Objective -
Which lines in the rows below contain the string "Task"? Find them and copy each one out in full.
☆ ☆ ☆
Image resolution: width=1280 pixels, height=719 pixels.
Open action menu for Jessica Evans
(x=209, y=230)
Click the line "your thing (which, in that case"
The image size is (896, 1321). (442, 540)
☆ ☆ ☆
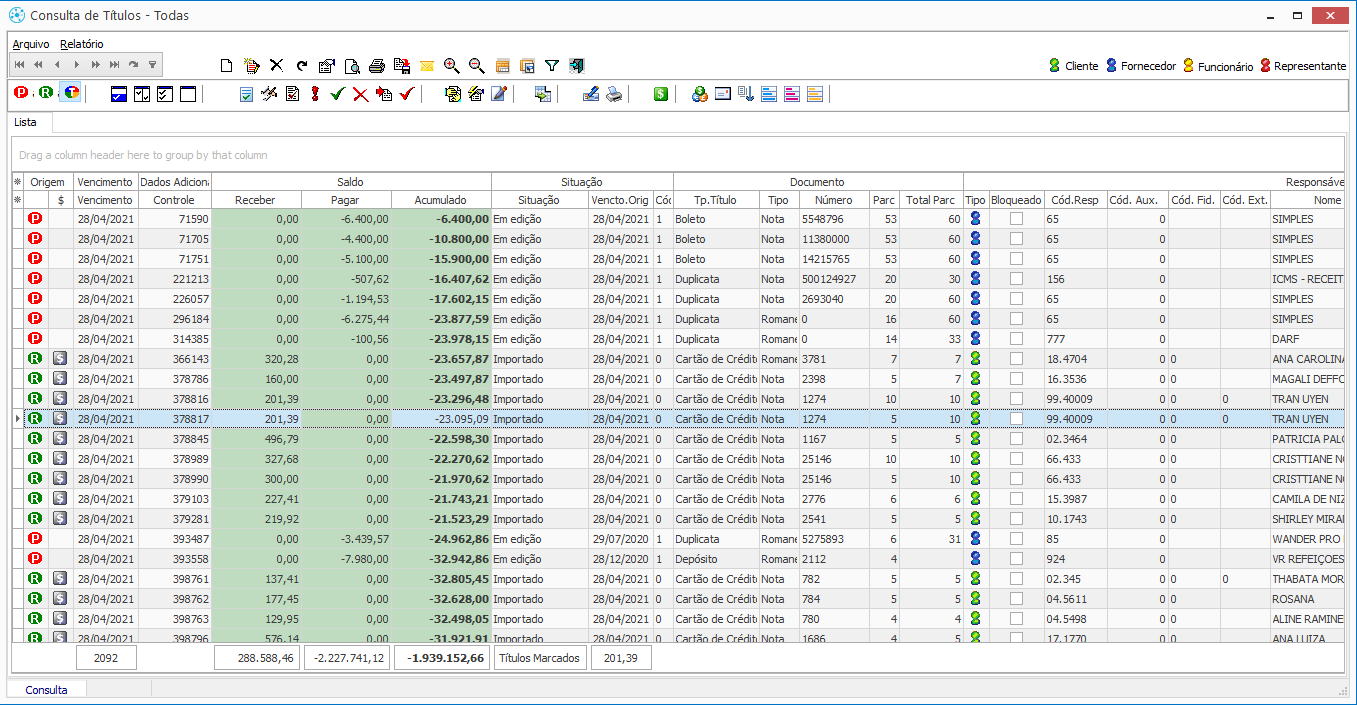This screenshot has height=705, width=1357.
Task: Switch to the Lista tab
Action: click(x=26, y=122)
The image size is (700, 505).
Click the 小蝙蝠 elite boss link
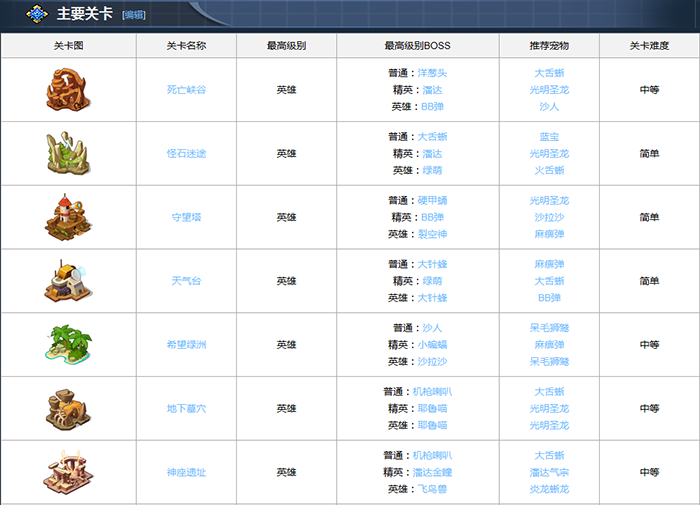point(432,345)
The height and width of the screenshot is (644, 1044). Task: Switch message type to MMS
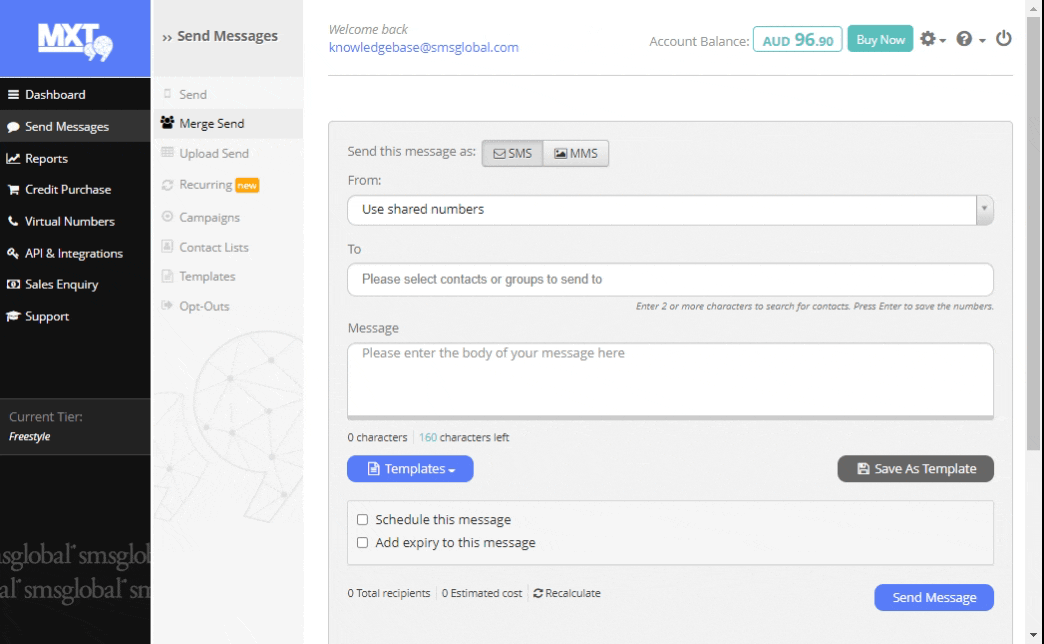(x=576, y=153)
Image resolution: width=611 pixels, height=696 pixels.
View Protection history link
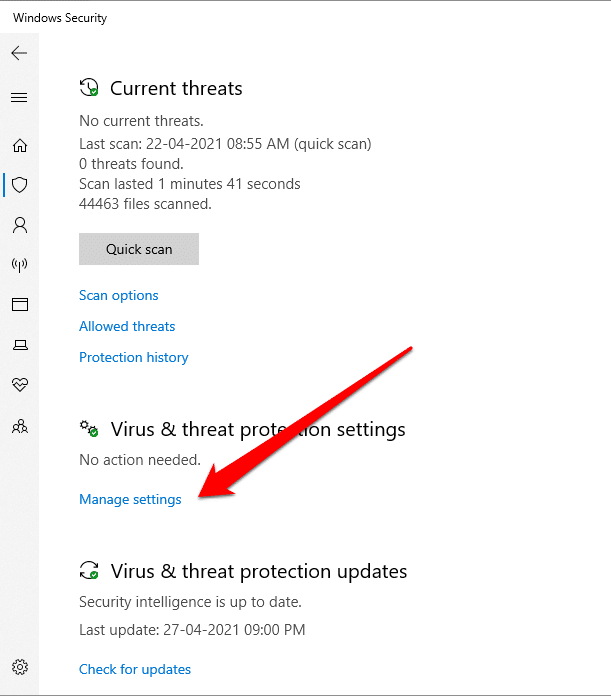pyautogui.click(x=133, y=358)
☆ ☆ ☆
Correct response -
Task: Switch to the Lista tab
The height and width of the screenshot is (644, 1044). Task: Switch message type to MMS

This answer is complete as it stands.